##### Records for processing

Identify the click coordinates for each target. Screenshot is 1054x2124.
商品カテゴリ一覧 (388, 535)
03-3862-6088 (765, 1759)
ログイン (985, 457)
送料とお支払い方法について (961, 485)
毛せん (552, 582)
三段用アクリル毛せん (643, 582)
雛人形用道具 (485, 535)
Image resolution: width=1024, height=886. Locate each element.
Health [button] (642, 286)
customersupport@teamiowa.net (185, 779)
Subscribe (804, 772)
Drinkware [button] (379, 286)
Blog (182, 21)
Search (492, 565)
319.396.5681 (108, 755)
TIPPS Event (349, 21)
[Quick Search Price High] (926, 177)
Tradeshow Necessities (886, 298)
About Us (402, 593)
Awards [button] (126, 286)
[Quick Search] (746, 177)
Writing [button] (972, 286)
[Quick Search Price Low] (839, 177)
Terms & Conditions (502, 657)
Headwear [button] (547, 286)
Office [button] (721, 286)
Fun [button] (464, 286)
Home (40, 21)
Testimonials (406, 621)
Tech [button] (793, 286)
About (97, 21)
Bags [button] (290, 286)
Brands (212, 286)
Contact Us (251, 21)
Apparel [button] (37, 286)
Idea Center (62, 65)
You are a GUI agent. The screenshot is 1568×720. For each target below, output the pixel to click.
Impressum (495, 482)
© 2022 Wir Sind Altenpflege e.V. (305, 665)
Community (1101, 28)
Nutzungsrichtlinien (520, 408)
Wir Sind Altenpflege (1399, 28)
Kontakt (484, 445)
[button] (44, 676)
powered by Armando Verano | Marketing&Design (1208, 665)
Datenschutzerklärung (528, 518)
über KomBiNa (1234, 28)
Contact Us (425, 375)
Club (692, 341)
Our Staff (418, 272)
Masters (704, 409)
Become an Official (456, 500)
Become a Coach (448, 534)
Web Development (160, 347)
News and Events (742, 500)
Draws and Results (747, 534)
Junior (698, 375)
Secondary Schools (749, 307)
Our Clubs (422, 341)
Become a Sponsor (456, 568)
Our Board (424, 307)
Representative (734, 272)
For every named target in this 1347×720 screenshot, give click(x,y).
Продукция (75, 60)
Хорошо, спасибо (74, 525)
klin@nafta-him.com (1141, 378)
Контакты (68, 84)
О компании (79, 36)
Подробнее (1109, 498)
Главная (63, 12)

##########

What you should do —
Return all of the rows above word for word, with nothing changed.

Answer to the exercise —
Identify the click coordinates for each target. Screenshot is 1054x2124.
商品カテゴリ一覧 (388, 535)
03-3862-6088 (765, 1759)
ログイン (985, 457)
送料とお支払い方法について (961, 485)
毛せん (552, 582)
三段用アクリル毛せん (643, 582)
雛人形用道具 (485, 535)
Image resolution: width=1024, height=886. Locate each element.
Health [button] (642, 286)
customersupport@teamiowa.net (185, 779)
Subscribe (804, 772)
Drinkware [button] (379, 286)
Blog (182, 21)
Search (492, 565)
319.396.5681 (108, 755)
TIPPS Event (349, 21)
[Quick Search Price High] (926, 177)
Tradeshow Necessities (886, 298)
About Us (402, 593)
Awards [button] (126, 286)
[Quick Search] (746, 177)
Writing [button] (972, 286)
[Quick Search Price Low] (839, 177)
Terms & Conditions (502, 657)
Headwear [button] (547, 286)
Office [button] (721, 286)
Fun [button] (464, 286)
Home (40, 21)
Testimonials (406, 621)
Tech [button] (793, 286)
About (97, 21)
Bags [button] (290, 286)
Brands (212, 286)
Contact Us (251, 21)
Apparel [button] (37, 286)
Idea Center (62, 65)
You are a GUI agent. The screenshot is 1568×720. For each target below, output the pixel to click.
Impressum (495, 482)
© 2022 Wir Sind Altenpflege e.V. (305, 665)
Community (1101, 28)
Nutzungsrichtlinien (520, 408)
Wir Sind Altenpflege (1399, 28)
Kontakt (484, 445)
[button] (44, 676)
powered by Armando Verano | Marketing&Design (1208, 665)
Datenschutzerklärung (528, 518)
über KomBiNa (1234, 28)
Contact Us (425, 375)
Club (692, 341)
Our Staff (418, 272)
Masters (704, 409)
Become an Official (456, 500)
Become a Coach (448, 534)
Web Development (160, 347)
News and Events (742, 500)
Draws and Results (747, 534)
Junior (698, 375)
Secondary Schools (749, 307)
Our Clubs (422, 341)
Become a Sponsor (456, 568)
Our Board (424, 307)
Representative (734, 272)
For every named target in this 1347×720 screenshot, give click(x,y).
Продукция (75, 60)
Хорошо, спасибо (74, 525)
klin@nafta-him.com (1141, 378)
Контакты (68, 84)
О компании (79, 36)
Подробнее (1109, 498)
Главная (63, 12)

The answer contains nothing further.